According to Forbes, 15% of executives want to flatten their organizational charts to improve agility and speed up decision making. By consolidating data and packaging it into digestible insights, AI reduces hierarchies and democratizes decision making. Where once technical data could only be understood by engineers, AI makes it accessible to everyone, fostering collaboration where it wasn’t possible before and enabling decisions to be made much faster.
Unilever launched an online talent marketplace for its employees that uses AI to help them spot new opportunities and areas for upskilling. The marketplace aims to break down organizational silos and democratize learning through greater transparency and access to opportunities, while also fostering innovation. The company says it’s already seeing the benefits, citing the example of one of its US brand managers who is now working on an innovation project in Europe after using the system to find experience in another market.

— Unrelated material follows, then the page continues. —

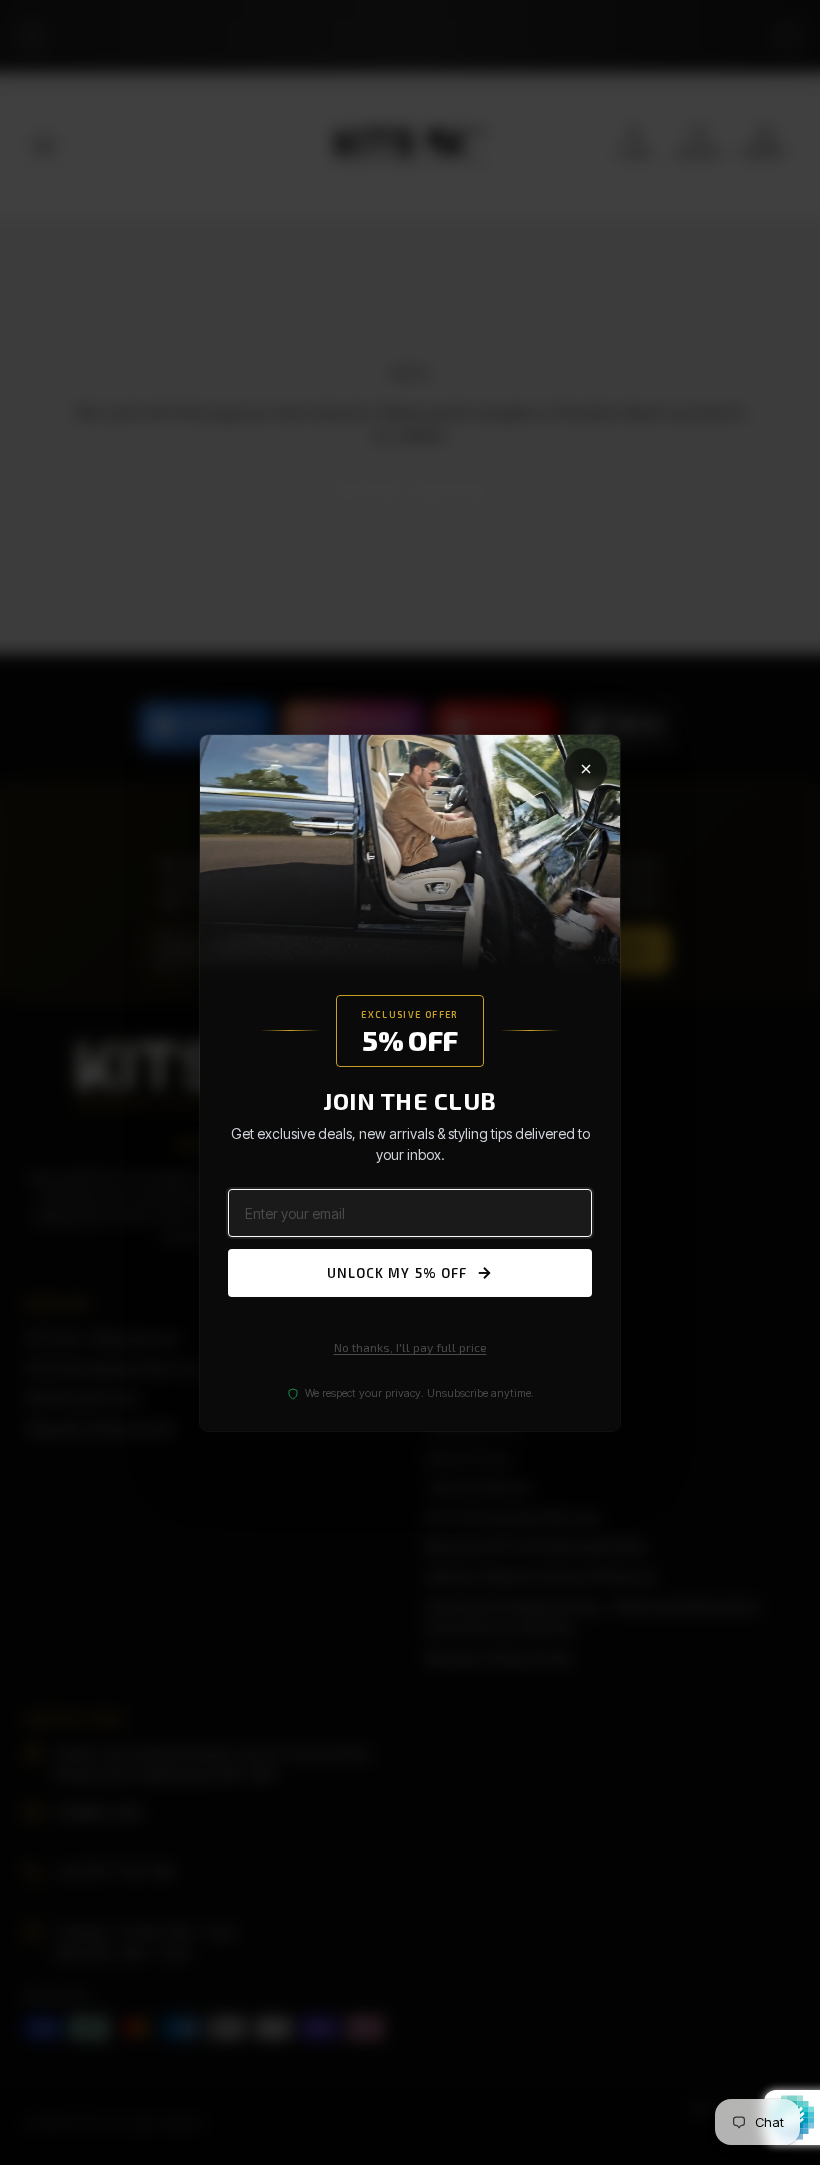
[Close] (586, 768)
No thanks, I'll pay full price (410, 1347)
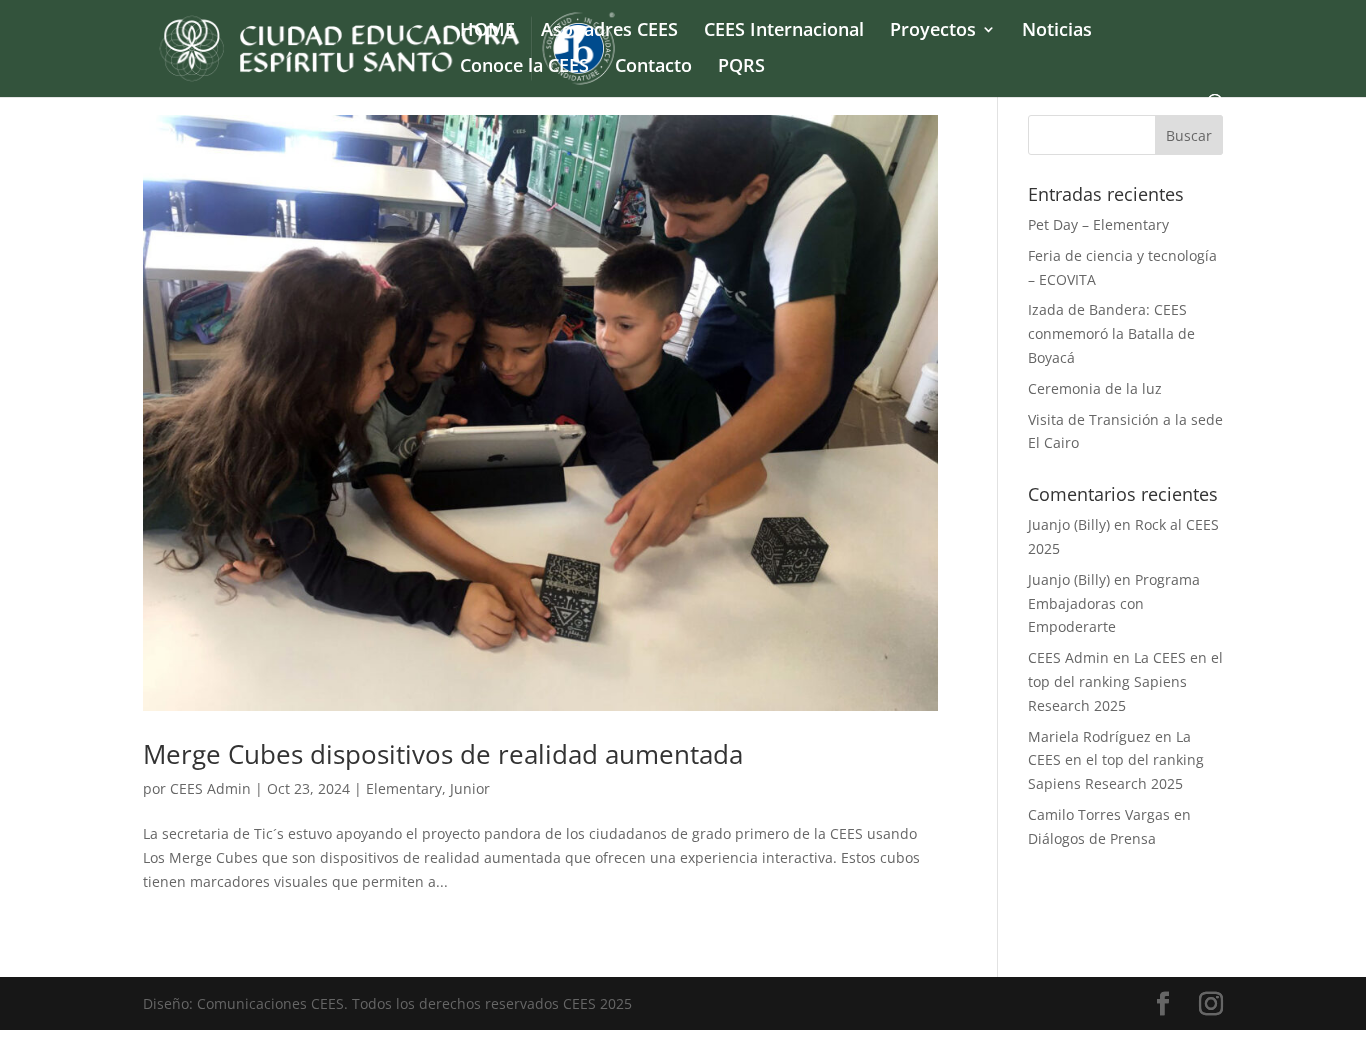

Find out more about the power of predictive insights, AI decision making and the human-machine partnership that is transforming the modern business world.
AI insights have the power to fuel cross-pollination within organizational structures, transforming teams into collaborative, lean and agile units that can adapt quickly to changing environments. But it is the human mind that puts the beating heart behind AI.
“We are finding that happy balance between humans and machines working together,” explains Sharma. “AI can accelerate business transformation, uncover insights and help companies chart a course.”
Whether it’s spotting opportunities from the data or using it to drive better decision-making, companies need to empower their employees to come together and share in the benefits that AI insights can bring.